Show 122 – Mission Impossible: Blast Radius, Part 2

In this “part 2″ podcast (show 119 was part 1), co-hosts Ethan Banks and Greg Ferro are joined by Tom Hollingsworth, Tony Bourke, Kurt Bales, Ivan Pepelnjak and Michele Chubirka aka Mrs. Y. As the show continues, we ramble on about the following:

What We Discuss

  • The future of WAN acceleration. Greg was writing this report and started to read up on some things, and then there were all these opinions…you know how it goes on this show.
  • Check Point’s not feeling the love from this crew. Perhaps a little warmth…the amount of heat you’d feel from a match struck six feet away. But then the discussion morphs into firewalls in general, where the heartfelt admiration of those chattering into their microphones is still really hard to find.
  • The security ramble continues into firewall management platforms, followed up by just how we should be securing virtualized environments.
  • Closing it out are some bits about overlay networks and how they are impacting data center design.

Fun show to record – we hope you enjoy!

Ethan Banks
Ethan Banks, CCIE #20655, has been managing networks for higher ed, government, financials and high tech since 1995. Ethan co-hosts the Packet Pushers Podcast, which has seen over 3M downloads and reaches over 10K listeners. With whatever time is left, Ethan writes for fun & profit, studies for certifications, and enjoys science fiction. @ecbanks
Ethan Banks
Ethan Banks
  • Dan Shechter

    A great continuation to a great show.

    Here are my comments:

    I think that the checkpoint bashing is not rightful. I have worked with several firewalls vendors (Checkpoint, Cisco, Fortigate, OpenBSD PF, linux iptable), and IMHO Checkpoint is still leading the group.

    There are two parts in every firewall:
    1. System configuration (interface/device admin/networking)
    2. Policy

    IMHO, the Policy part is seconds to none. On the outside, one might think that nothing changed in the GUI, but over the years there were many many improvements. And they were always years ahead of any other vendor.

    Regarding the System, right until now, you had to be a system admin to run checkpoint. No CLI. Some parts are menu based, other parts are unix like commands. And here is a little secret: A person with no system admin background can’t do security. A pure networking guy does not have the deep enough understanding of how systems and application works.

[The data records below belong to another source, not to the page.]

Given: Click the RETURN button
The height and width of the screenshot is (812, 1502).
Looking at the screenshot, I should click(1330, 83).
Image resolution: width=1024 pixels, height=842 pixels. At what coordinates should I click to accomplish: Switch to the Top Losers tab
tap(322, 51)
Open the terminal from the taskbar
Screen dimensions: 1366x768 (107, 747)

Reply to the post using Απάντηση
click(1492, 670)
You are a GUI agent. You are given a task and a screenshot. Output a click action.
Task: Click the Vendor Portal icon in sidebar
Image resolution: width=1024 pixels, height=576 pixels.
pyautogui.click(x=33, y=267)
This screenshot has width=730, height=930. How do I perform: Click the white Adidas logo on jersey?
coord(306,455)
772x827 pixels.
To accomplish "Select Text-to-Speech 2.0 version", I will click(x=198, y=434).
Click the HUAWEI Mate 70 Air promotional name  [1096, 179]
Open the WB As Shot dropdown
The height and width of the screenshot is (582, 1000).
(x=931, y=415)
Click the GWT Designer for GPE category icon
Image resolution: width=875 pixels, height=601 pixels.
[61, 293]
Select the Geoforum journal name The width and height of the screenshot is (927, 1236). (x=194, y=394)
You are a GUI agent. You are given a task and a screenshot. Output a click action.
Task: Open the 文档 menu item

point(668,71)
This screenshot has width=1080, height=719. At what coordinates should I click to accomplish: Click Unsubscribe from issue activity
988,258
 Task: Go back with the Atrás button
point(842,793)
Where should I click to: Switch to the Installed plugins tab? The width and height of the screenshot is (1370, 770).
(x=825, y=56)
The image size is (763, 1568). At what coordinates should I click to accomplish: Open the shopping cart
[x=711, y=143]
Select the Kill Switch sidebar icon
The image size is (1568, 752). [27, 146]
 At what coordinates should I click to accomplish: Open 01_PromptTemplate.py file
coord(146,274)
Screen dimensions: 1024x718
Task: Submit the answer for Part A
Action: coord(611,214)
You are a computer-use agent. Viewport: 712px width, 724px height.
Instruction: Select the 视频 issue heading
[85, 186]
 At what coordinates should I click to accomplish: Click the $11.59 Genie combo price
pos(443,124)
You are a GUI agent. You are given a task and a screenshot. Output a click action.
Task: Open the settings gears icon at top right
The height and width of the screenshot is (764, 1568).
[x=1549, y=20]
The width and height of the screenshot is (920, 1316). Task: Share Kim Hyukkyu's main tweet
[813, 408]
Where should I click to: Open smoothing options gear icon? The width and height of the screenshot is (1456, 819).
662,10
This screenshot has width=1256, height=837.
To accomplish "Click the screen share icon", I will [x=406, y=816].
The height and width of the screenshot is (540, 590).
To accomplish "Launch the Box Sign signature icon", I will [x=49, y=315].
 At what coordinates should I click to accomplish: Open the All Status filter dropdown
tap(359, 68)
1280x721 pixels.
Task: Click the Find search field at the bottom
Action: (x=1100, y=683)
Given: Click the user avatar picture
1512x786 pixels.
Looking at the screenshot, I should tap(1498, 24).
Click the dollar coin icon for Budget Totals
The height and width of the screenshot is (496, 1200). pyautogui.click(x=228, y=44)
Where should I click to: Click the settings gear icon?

    But now, they have fully functional CLI, which makes them much easier for the average network admin to install and operate.

    I think that a show about all firewalls is long due.
    Virtual Appliances

    The consequence of security virtual appliances, which are loading modules into the hypervisor kernel, is that all packets go through the module. Even if you have “permit/bypass any any” as a policy, all packets go through the module.

    Do we really want this to happen? Can we troubleshoot it? Does it worth it? What about non virtual server?

    Do we what to couple our virtualization_vendor/version/others_appliances_modules with our security solutions?

    I think that for most implementations, non hypervisor modules appliances, be virtual or physical, makes more sense and are easier to troubleshoot and operate.